Синьорина Капорале заметила мое возбуждение и спросила, словно бросив мне вызов:
– Так почему же вы сами не пытаетесь возмутиться?
– Я?
– Да, да, вы, – подтвердила она, с подстрекательским видом глядя мне прямо в глаза.
– Но я-то тут при чем? – возразил я. – Я могу проявить свое возмущение только одним способом – уехать.
– Ну, так вот, – лукаво заявила синьорина Капорале, – может быть, именно этого Адриана и не желает.
– Не желает, чтобы я уезжал?
Она повертела в воздухе разорванным носовым платком, затем обкрутила его вокруг пальца и вздохнула:
– Почем знать?
Я пожал плечами.
– Пора ужинать! – воскликнул я и удалился, оставив музыкантшу одну на балконе.
Для начала в тот же самый вечер я, проходя по коридору, остановился у сундука, где опять свернулся клубочком Шипионе Папиано.

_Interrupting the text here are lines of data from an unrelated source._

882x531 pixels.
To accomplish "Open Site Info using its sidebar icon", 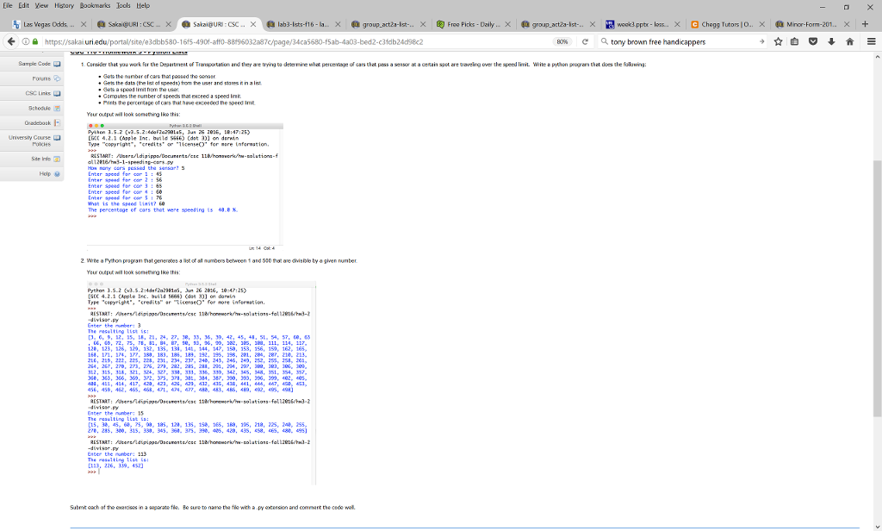I will coord(57,159).
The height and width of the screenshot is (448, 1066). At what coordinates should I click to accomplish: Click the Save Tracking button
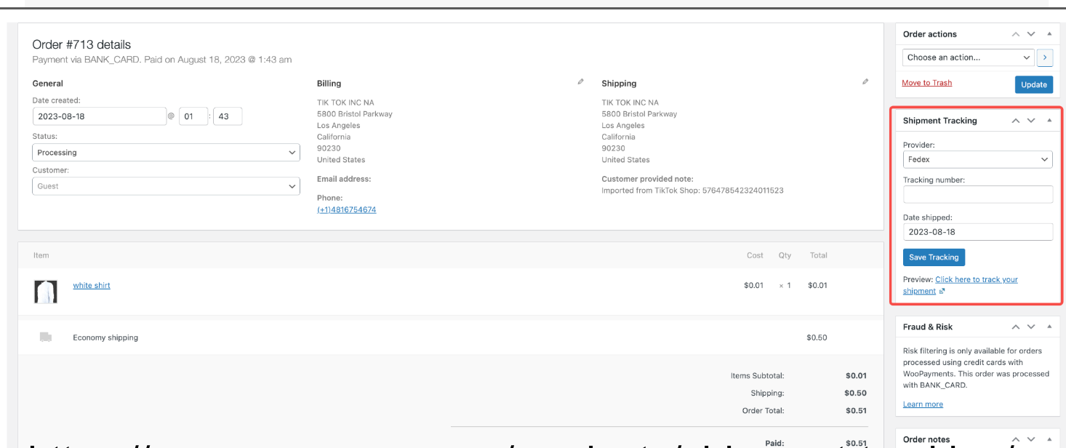[x=934, y=257]
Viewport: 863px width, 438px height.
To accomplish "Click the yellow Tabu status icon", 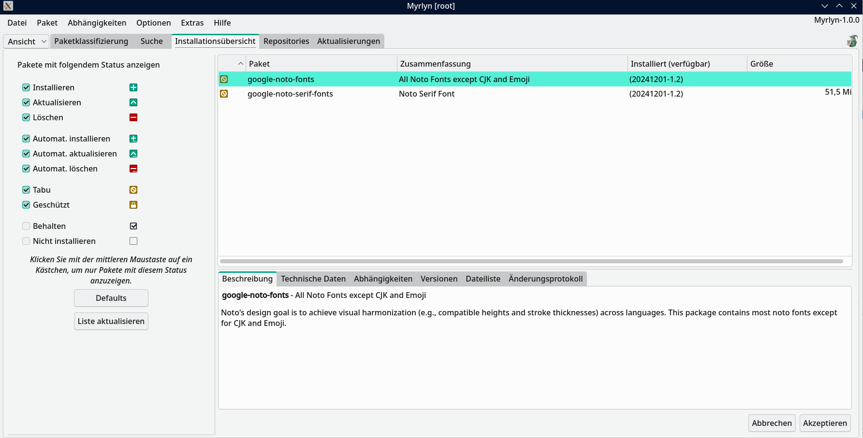I will point(133,190).
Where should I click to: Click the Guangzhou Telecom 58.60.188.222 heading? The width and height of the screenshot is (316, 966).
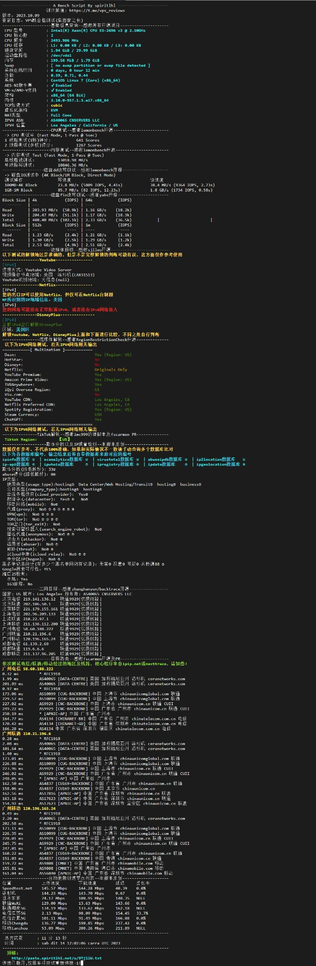point(27,669)
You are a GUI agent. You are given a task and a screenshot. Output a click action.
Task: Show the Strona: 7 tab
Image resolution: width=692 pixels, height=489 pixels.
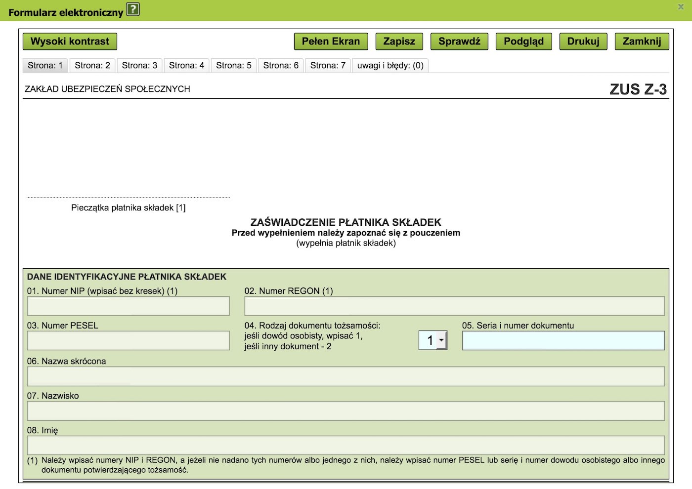point(328,65)
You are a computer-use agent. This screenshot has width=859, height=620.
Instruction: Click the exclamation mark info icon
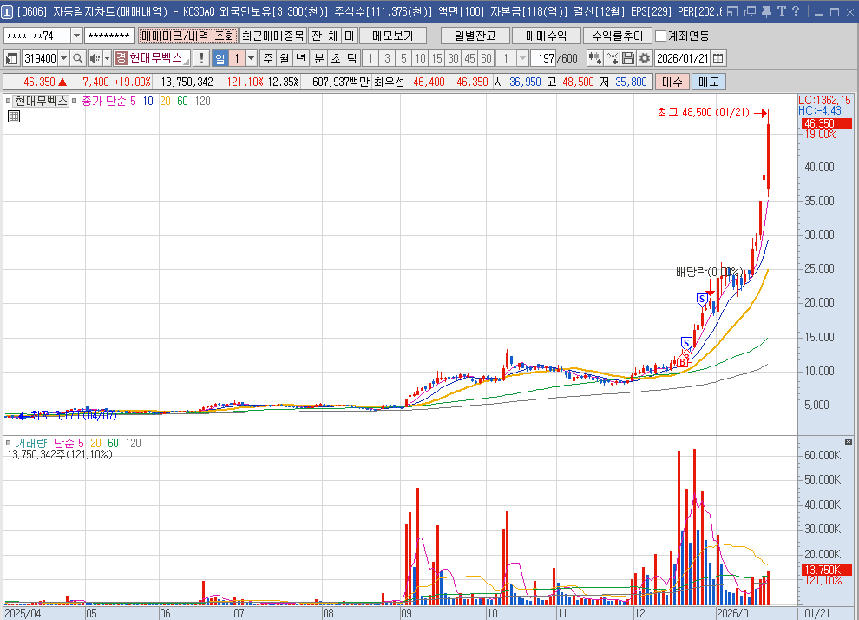pyautogui.click(x=201, y=58)
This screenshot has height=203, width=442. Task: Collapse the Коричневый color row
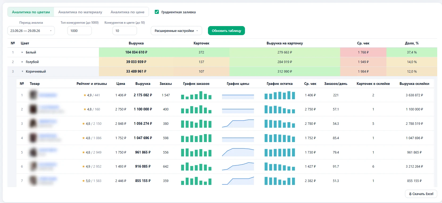click(x=22, y=72)
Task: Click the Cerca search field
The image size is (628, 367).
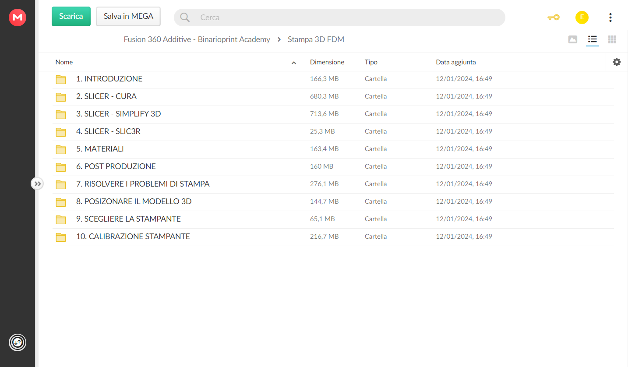Action: point(339,18)
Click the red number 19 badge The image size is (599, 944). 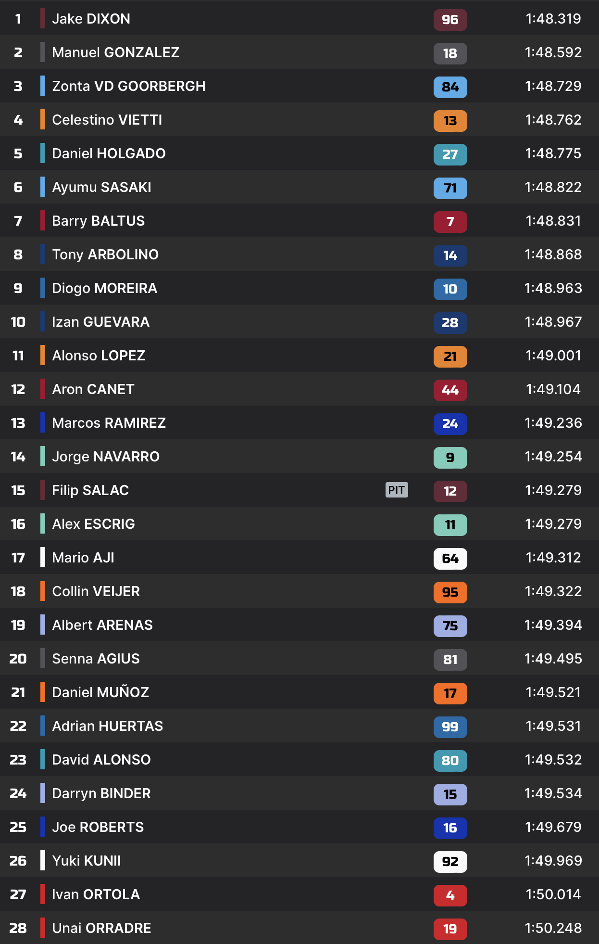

– Простите, – обратился я к нему, – не найдете ли вы другого места, где вам будет поудобнее? Здесь вы мне мешаете.
Он тупо глянул на меня сонными глазами, но даже не шевельнулся.
– Вы поняли меня? – возвысил я голос, тряся его за плечо. С таким же успехом можно было обращаться к стене! Но тут дверь в конце коридора открылась, и на пороге появилась Адриана.
– Прошу вас, синьорина, – обратился я к ней, – попробуйте вы втолковать этому бедняге, что ему следовало бы расположиться где-нибудь в другом месте.
– Он ведь больной, – вступилась Адриана.
– Вот именно, больной! – не сдавался я. – Здесь ему плохо: мало воздуха… Да и лежать на сундуке… Может быть, мне поговорить с его братом?
– Нет, нет! – поспешно возразила она. – Я сама скажу, не беспокойтесь.
– Он поймет! – добавил я. – Я ведь еще не король, чтобы у моей двери все время находился часовой.
С этого вечера я перестал держать себя в узде и начал откровенное наступление на застенчивость Адрианы, закрыв на все глаза и без дальнейших размышлений предавшись своему чувству!